Other members of the fraternity who were in the library but did not stop the hazing can also be held liable under the law, Aguirre said.

He said Ventura identified more fraternity members involved in the hazing who have not been previously named. Aguirre said he would issue another lookout bulletin to include the new suspects.

Aguirre said Ventura did not explain why he decided to come forward and testify against his fraternity brothers despite their strict code of silence.

“He said he is ready to face the consequences of his actions.”

The DOJ earlier set up a hotline to search for a witness in Castillo’s case.

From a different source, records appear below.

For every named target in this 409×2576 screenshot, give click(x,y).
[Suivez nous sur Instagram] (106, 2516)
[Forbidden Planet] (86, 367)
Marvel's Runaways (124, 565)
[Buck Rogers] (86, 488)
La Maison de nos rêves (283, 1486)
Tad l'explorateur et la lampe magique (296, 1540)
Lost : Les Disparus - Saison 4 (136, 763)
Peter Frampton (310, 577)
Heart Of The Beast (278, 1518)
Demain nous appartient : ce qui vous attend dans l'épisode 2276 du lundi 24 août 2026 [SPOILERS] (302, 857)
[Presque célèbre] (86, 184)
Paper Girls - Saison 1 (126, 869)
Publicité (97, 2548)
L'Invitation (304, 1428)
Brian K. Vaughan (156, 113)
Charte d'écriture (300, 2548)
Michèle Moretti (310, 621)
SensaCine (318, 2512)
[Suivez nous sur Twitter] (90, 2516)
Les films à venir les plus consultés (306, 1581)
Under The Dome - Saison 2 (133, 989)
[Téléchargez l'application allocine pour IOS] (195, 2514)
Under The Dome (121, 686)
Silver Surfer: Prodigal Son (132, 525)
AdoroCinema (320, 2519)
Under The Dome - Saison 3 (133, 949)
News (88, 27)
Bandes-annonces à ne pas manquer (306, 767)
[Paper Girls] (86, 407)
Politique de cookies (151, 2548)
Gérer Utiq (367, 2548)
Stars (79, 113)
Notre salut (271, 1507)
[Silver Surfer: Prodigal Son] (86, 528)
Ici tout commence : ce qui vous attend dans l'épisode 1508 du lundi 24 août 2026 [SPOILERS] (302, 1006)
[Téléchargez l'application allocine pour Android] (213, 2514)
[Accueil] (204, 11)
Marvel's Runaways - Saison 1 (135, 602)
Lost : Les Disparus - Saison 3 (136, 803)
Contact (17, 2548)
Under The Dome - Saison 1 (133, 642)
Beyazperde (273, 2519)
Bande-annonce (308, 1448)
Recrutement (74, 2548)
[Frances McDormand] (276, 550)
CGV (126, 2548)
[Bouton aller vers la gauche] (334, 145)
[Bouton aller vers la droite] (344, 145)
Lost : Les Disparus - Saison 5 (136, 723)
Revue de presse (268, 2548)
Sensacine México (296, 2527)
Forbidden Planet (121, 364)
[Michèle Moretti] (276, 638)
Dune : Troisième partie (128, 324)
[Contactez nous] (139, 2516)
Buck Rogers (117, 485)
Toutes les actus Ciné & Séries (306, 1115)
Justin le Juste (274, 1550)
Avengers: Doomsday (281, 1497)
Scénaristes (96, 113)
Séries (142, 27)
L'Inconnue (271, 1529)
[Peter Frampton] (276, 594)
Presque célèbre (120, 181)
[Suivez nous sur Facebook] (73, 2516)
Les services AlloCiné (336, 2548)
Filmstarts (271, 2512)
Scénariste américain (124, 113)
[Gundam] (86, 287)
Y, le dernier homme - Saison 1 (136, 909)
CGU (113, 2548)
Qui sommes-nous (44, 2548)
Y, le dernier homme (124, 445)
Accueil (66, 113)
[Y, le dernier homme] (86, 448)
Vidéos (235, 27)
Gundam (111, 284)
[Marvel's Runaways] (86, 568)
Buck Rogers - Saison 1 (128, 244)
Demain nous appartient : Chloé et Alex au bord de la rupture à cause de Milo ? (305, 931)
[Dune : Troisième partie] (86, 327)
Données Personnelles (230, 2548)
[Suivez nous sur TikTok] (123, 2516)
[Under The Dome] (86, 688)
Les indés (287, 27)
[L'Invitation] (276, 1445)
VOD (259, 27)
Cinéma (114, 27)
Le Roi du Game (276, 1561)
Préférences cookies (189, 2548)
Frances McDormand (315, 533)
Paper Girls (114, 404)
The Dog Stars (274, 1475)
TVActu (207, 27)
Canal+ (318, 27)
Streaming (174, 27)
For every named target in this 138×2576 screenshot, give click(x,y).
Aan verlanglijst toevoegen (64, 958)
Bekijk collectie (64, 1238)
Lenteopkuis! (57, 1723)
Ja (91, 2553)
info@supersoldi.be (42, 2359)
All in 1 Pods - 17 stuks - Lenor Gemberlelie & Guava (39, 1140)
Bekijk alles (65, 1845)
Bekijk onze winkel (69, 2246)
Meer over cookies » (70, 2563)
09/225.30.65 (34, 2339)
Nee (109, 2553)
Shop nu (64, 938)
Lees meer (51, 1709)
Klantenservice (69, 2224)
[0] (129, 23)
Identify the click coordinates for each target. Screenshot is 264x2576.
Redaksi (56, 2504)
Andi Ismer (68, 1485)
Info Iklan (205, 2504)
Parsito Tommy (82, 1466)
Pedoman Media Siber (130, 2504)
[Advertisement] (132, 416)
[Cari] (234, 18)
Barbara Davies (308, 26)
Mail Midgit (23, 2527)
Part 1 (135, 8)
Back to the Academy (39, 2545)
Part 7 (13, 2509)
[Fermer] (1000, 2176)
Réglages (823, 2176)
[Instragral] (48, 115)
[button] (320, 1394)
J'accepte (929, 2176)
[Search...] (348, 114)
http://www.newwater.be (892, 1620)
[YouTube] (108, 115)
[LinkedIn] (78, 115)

Ventura submitted his statement to the DOJ on the day his fraternity brothers appeared at a preliminary investigation and denied charges of murder, violation of Republic Act 8049 or the Anti-Hazing Law, perjury and obstruction of justice.

Solano and the other respondents claimed that Castillo did not die of hazing but of cardiac failure due to his pre-existing hypertrophic cardiomyopathy condition. 

Solano’s claims infuriated senators, who said he and the accused were out to save their skins.

Sen. Juan Miguel Zubiri said regardless of any pre-existing condition, it was obvious that Solano and his lawyers were conjuring excuses for Castillo’s murder.

Sen. Francis Escudero said Solano is not an expert to make such conclusions.

Sen. Joel Villanueva said no one would believe Solano’s “stupid defense.”